▸ Document text
BEGIN

The Government is anxious to claim that it has got crime under control and Government press releases regularly emphasise the fall in crime since 1997. The Government is particularly anxious to encourage the public to rely on the British Crime Survey (BCS). In the press release (STAT026/2002) accompanying the 20001/02 crime figures Mr Blunkett claimed that: ‘The largest ever BCS is now widely seen as the most accurate measure of people’s experience of crime’.

This series has been discontinued because the Home Office no longer publishes one of the accompanying documents to the ‘Crime in England and Wales’ report, entitled ‘Comparing BCS and police counts of crime’. This prevents calculation of a best estimate of actual crimes against victims under the age of 16 and therefore the shortfall in the BCS figures.

The Home Office has stated that it intends to expand the BCS in 2009, introducing a new survey for under 16 year olds; it is not known when these results would be published.

Note: Civitas wishes to record its thanks to the Home Office for checking and confirming the accuracy of the comparisons between the BCS and recorded crime for 2001/02. The document Crime in England and Wales 2001/02 reported 13.0 million BCS crimes. The 2002/03 report reduced the figure to 12.6 million after ‘recalibrating’ to allow for the 2001 Census. We have left all the figures for 2001/02 as reported in the original 2001/02 Home Office document.

END

▸ Given data
BEGIN

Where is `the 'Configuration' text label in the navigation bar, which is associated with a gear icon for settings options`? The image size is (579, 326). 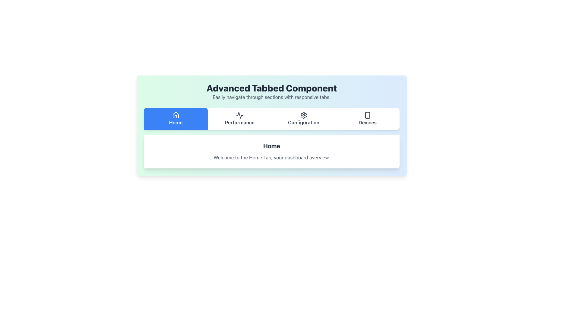
the 'Configuration' text label in the navigation bar, which is associated with a gear icon for settings options is located at coordinates (304, 122).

END

▸ Required actions
1) Give every phrase that the crime statistics text places inside single quotation marks.
2) Quote the crime statistics text starting at "The Government is anxious" and ending at "experience of crime’.".

▸ Solutions to each task
1)
- The largest ever BCS is now widely seen as the most accurate measure of people’s experience of crime
- Crime in England and Wales
- Comparing BCS and police counts of crime
- recalibrating

2)
The Government is anxious to claim that it has got crime under control and Government press releases regularly emphasise the fall in crime since 1997. The Government is particularly anxious to encourage the public to rely on the British Crime Survey (BCS). In the press release (STAT026/2002) accompanying the 20001/02 crime figures Mr Blunkett claimed that: ‘The largest ever BCS is now widely seen as the most accurate measure of people’s experience of crime’.